* **Excerpted text**
When Columbus first arrived in Hispaniola it was inhabited by mild-mannered, friendly Indians whom his men promptly butchered. Hardly an Indian survived fifty years after his coming. As early as 1506 sugar cane was introduced, and by 1512 the Spaniards were bringing in Negro slaves to work the new plantations. These slaves proliferated as did the crops they grew -- spices, indigo, tobacco, as well as sugar. The island became rich, and the slaves survived the violently hard labor to which they were subjected. As a result Haiti today is 90 percent pure Negro and 10 percent mulatto (there are no whites except foreigners). It is the only Negro republic in the world, Liberia excepted. The Dominican Republic next door has, in contrast, a considerable white population -- perhaps 20 percent. The rest is mulatto, with some Indian admixture. Haiti speaks French and a bastard patois called Creole. Santo Domingo is Spanish-speaking.
The history of Hispaniola until modern times is a complex record of murder, romantic madness, nationalism, greed, ignorance, foreign intervention and black magic. The basic trend is perhaps rivalry between French-speaking Haiti and Spanish-speaking Santo Domingo. At first the Spaniards concentrated on Santo Domingo because it had some gold, though not much. Meantime French and British buccaneers and traders got into Haiti and found a better bargain. It turned out to be the richest colony in the new world, and they began to loot it. The French grip on the island grew, and presently Spain was forced to give up the Dominican end. All of Hispaniola -- then called Saint Domingue -- formally became French in 1795.
Observe the date. The distant winds of the great French Revolution began to reach Haiti. Fanning the dark fires already smouldering there they soon produced one of the most exceptional events in history, the revolt of the Haitian negroes against their French masters. A black chieftain whose name is legend, Toussaint L'Ouverture, beat the French and established a free republic in 1801. Napoleon sent troops under his brother-in-law, General Leclerc, to conquer Toussaint and his fighting blacks. It was the only instance of attempted Napoleonic penetration of the Western Hemisphere. Toussaint was captured. But the revolt went on, blindly, blackly, savagely. Two formidable Negro chieftains, Dessalines (who had all the whites on the island exterminated) and Christophe (who built the citadel near Cap Haitien which stuns tourists to this day), continued the struggle until independence was confirmed. Dessalines was "Emperor" from 1804 to 1806, and Christophe became "King," as Henri I, in 1811. But Christophe, a man of fantastic quality, killed himself in 1820. Haiti has been a republic ever since.

* **Dataset rows**

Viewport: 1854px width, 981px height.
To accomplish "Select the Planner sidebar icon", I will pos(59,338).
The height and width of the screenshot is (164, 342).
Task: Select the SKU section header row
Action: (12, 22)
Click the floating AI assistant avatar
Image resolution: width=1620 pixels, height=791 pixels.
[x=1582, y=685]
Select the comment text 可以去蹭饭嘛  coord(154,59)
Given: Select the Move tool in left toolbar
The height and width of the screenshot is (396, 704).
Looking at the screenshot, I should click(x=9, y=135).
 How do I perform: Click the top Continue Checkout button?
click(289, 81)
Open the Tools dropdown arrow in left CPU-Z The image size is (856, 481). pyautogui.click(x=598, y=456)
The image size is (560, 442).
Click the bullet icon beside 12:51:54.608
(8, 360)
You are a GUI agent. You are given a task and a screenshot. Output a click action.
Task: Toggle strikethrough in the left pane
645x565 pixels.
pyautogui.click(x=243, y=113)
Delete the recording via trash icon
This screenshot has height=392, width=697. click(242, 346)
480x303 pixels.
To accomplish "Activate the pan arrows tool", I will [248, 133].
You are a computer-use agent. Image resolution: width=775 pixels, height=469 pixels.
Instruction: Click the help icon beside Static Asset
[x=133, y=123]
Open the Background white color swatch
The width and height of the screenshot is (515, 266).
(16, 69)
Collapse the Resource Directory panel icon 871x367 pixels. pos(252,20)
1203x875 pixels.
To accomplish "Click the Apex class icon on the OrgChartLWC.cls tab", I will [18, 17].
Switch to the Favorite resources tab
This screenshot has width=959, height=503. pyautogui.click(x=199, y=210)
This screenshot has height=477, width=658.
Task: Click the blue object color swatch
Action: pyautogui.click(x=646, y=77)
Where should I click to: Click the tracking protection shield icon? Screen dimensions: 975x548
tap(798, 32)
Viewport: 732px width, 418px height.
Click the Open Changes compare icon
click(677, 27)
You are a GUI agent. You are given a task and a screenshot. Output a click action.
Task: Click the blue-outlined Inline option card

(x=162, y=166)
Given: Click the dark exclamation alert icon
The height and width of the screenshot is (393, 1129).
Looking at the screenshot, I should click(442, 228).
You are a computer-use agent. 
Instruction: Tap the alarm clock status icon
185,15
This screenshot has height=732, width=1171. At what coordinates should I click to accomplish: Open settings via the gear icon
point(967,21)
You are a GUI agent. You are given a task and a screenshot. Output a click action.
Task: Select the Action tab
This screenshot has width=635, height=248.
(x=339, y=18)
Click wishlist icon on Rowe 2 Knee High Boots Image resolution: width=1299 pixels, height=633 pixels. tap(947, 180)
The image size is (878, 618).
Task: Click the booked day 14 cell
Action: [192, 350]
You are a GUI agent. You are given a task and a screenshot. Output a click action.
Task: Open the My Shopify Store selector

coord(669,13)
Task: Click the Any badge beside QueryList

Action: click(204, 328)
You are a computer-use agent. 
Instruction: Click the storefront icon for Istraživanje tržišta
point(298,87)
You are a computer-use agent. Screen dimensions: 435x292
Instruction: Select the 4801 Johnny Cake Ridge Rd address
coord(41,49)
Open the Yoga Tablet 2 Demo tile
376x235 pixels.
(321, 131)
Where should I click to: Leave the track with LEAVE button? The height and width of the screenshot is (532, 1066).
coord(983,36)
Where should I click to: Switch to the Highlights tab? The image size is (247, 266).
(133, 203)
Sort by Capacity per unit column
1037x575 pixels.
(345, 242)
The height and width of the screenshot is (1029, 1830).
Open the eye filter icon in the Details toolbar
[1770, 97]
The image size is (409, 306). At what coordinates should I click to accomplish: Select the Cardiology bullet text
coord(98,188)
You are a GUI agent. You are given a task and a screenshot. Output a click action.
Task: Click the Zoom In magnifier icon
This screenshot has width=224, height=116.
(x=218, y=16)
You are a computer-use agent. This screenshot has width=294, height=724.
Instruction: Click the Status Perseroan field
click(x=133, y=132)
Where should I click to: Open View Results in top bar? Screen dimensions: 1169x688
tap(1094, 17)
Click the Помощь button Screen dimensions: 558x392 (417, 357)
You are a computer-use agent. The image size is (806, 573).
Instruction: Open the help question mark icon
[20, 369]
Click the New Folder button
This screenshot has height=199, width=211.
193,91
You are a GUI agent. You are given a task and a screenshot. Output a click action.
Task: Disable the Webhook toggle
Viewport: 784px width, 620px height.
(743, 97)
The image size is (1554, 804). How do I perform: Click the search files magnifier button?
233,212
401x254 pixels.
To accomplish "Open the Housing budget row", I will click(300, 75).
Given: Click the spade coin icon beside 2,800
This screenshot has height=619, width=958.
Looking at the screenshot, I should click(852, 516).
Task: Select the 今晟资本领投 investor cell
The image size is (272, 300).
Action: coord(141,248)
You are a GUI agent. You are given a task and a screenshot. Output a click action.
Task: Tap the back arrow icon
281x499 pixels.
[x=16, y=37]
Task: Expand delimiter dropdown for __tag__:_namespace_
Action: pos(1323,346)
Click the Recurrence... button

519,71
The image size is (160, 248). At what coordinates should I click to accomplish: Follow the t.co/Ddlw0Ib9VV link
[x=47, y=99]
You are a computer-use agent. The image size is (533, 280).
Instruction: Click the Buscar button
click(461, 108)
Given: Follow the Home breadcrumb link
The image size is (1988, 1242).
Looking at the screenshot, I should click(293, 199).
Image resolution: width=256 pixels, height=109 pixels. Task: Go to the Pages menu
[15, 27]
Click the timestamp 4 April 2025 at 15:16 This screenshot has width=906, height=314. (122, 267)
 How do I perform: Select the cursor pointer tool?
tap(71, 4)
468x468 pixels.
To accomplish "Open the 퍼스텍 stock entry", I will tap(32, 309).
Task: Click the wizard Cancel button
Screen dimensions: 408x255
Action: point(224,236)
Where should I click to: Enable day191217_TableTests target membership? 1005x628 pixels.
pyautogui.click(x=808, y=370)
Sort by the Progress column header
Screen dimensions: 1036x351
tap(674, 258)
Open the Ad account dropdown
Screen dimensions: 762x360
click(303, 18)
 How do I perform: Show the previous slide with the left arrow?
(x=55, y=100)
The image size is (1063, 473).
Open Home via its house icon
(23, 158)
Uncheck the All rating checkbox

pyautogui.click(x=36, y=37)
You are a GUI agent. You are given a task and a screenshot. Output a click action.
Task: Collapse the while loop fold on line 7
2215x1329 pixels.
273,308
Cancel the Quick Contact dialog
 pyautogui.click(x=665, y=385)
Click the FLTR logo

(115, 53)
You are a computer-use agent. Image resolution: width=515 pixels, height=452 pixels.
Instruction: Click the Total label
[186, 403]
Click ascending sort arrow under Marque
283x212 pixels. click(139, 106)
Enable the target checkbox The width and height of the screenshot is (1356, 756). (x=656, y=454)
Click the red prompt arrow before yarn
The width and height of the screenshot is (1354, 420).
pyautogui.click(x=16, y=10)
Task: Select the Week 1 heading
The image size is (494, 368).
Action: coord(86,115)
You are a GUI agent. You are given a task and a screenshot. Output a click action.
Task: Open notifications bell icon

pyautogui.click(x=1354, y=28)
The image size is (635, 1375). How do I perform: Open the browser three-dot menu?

* **What to do**
Extend the text on the history of Hispaniola, picking up right after its final sentence. The entries come from a different source than the text about Hispaniola.

* **Result of this task**
The affairs of Santo Domingo next door were inextricably entangled with this bloody record. Part of the time it was united to Haiti, despite the difference in language; part of the time it reverted to Spain or had a semi-independence of its own. The Spanish upper classes furiously resented subjection by Negro kings, and they joined the French to fight Toussaint and Dessalines. Then the Spanish revolted against the French, and Santo Domingo went back to Spain in 1809. Later, two more remarkable mulatto adventurers -- Pétion and Boyer -- entered the scene. The Haitians reconquered the Dominican regions and reunited the island under Haitian rule till 1844. After a revolution, Santo Domingo reannexed itself to Spain in 1861, the only country in Latin America that has ever done so. It is curious that the United States did not invoke the Monroe Doctrine. In 1865 the Dominicans pulled loose from Spain again, and in 1869 the forlorn little country asked to be incorporated into the United States. A treaty annexing it was negotiated and drawn up; it failed ratification in the United States Senate by one vote. Had this vote gone otherwise, the Dominican Republic might be part of the United States today.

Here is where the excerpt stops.